America can soon run on Dunkin’ and pay for it with a tap.
Following closely on the heels of Starbucks’ recent announcement that it will soon accept Apple Pay, Dunkin’ Donuts is the latest retailer to announce that it will accept Apple Pay. Customers can gift or reload virtual Dunkin’ Donuts cards through the Dunkin’ mobile app, which adds a layer of security by tokenizing transactions.
“Apple Pay represents an important step in our ongoing commitment to leverage the best technologies to help busy, on-the-go people enjoy our full menu of coffees, donuts and sandwiches any time of day, more quickly and conveniently than ever,” said Scott Hudler, Vice President, Global Consumer Engagement at Dunkin’ Brands. “With Apple Pay, we continue to differentiate our brand with a superior guest experience that includes offering a full array of options to reload your card within the Dunkin’ Mobile App.”
The latest addition adds fire to Dunkin’s ongoing battle with Starbucks in the mobile payment space. Starbucks’ 7,500 locations aim to start accepting Apple Pay next year, but the coffee juggernaut won’t have offer rewards on Apple Pay.
But for now, the hype hasn’t translated to actual adoption.
As MPD CEO Karen Webster posited in her recent commentary: “Not since, well, ever has there been such fanfare around the launch of a new payments scheme. Apple’s Tim Cook proclaimed 2015 the ‘Year of Apple Pay‘ when it launched in the Fall of 2014. And ever since, the industry pundits and the media basically have called it “game over” for everyone else.”

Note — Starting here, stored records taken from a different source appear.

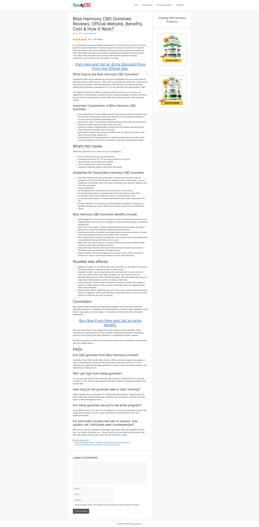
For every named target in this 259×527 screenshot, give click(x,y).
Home (136, 5)
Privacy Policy (147, 5)
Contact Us (180, 5)
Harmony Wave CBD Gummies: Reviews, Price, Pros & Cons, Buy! (97, 444)
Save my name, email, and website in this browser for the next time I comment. (107, 505)
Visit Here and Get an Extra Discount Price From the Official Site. (110, 66)
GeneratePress (136, 524)
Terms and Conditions (164, 5)
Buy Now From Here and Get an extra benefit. (110, 322)
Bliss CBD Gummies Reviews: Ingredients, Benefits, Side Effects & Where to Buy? (102, 442)
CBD (76, 440)
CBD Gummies (84, 440)
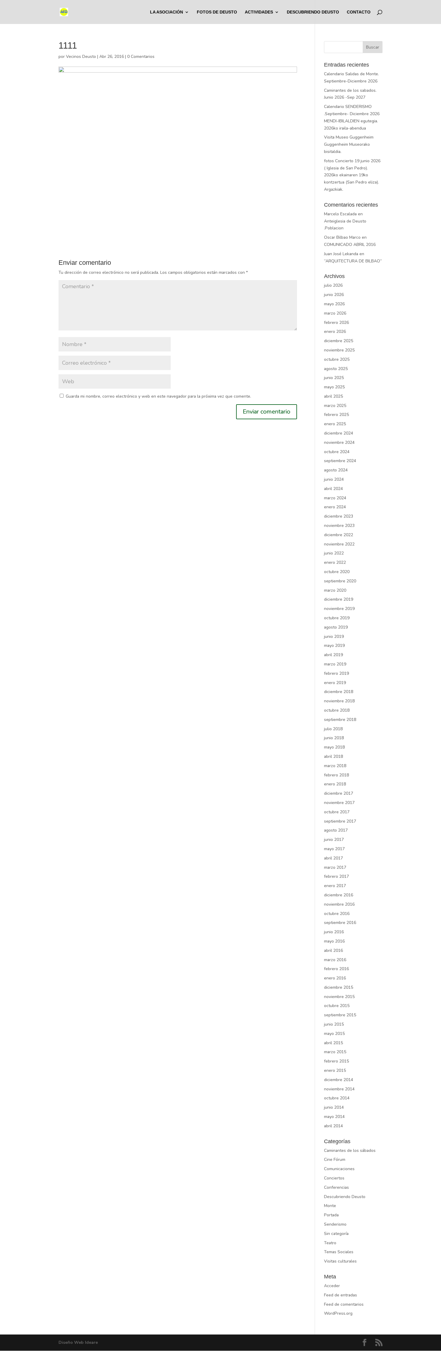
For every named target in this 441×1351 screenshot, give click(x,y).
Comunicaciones (339, 1169)
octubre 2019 (337, 618)
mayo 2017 (334, 849)
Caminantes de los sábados (350, 1150)
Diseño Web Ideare (78, 1342)
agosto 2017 (336, 830)
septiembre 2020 (340, 581)
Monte (330, 1206)
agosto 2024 (336, 470)
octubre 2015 (337, 1006)
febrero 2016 (336, 969)
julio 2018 (333, 729)
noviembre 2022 (339, 544)
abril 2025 (333, 396)
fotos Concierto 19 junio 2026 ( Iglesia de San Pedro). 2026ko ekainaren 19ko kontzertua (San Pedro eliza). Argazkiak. (352, 175)
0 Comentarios (140, 56)
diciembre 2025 (338, 341)
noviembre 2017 (339, 803)
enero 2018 (335, 784)
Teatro (330, 1243)
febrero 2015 (336, 1061)
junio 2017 (334, 839)
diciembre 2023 (338, 516)
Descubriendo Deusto (344, 1197)
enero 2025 (335, 424)
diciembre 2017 (338, 793)
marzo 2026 (335, 313)
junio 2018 (334, 738)
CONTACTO (358, 12)
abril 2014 (333, 1126)
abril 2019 (333, 655)
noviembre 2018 (339, 701)
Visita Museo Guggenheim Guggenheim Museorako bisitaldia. (349, 144)
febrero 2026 (336, 322)
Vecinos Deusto (81, 56)
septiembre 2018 (340, 719)
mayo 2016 (334, 941)
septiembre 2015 (340, 1015)
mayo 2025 (334, 387)
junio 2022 (334, 553)
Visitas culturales (340, 1261)
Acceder (332, 1286)
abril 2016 (333, 950)
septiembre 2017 (340, 821)
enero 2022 (335, 562)
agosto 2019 (336, 627)
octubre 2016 (337, 913)
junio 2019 (334, 636)
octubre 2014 (337, 1098)
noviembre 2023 (339, 525)
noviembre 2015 (339, 997)
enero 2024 (335, 507)
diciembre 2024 (338, 433)
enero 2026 (335, 331)
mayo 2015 (334, 1033)
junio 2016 (334, 932)
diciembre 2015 (338, 987)
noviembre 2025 (339, 350)
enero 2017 (335, 886)
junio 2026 (334, 294)
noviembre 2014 (339, 1089)
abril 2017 (333, 858)
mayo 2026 (334, 304)
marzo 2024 (335, 498)
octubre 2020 (337, 572)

“Yet a year later, the vast, vast, vast, vast majority of the early adopters of the new iPhones, and now the mainstream Apple iPhone 6/6S users, haven’t taken the bait. And the shine has come off the apple, so to speak,” Webster wrote.
Holiday shopping is an ideal time to gauge traction for new payment methods — and Apple Pay in particular didn’t fare exceptionally well. Research firm InfoScout examined the receipts of 300,000 Black Friday shoppers and found Apple Pay usage to be underwhelming, with only 2.7 percent of Apple Pay eligible consumers using Apple Pay to complete transactions.
This is corroborated in PYMNTS Apple Pay Adoption Tracker which measured Apple Pay adoption to be at 16 percent as of October. Moreover, those who didn’t use Apple Pay in a transaction where they could have (and who had used it in the past) had two primary reasons for not tapping with Apple Pay. As we have seen in past surveys, they either forgot (30.1 percent) or didn’t know that the store they were in offered it (30.1 percent).
This has been a persistent problem for Apple Pay since its inception over a year ago in October 2014.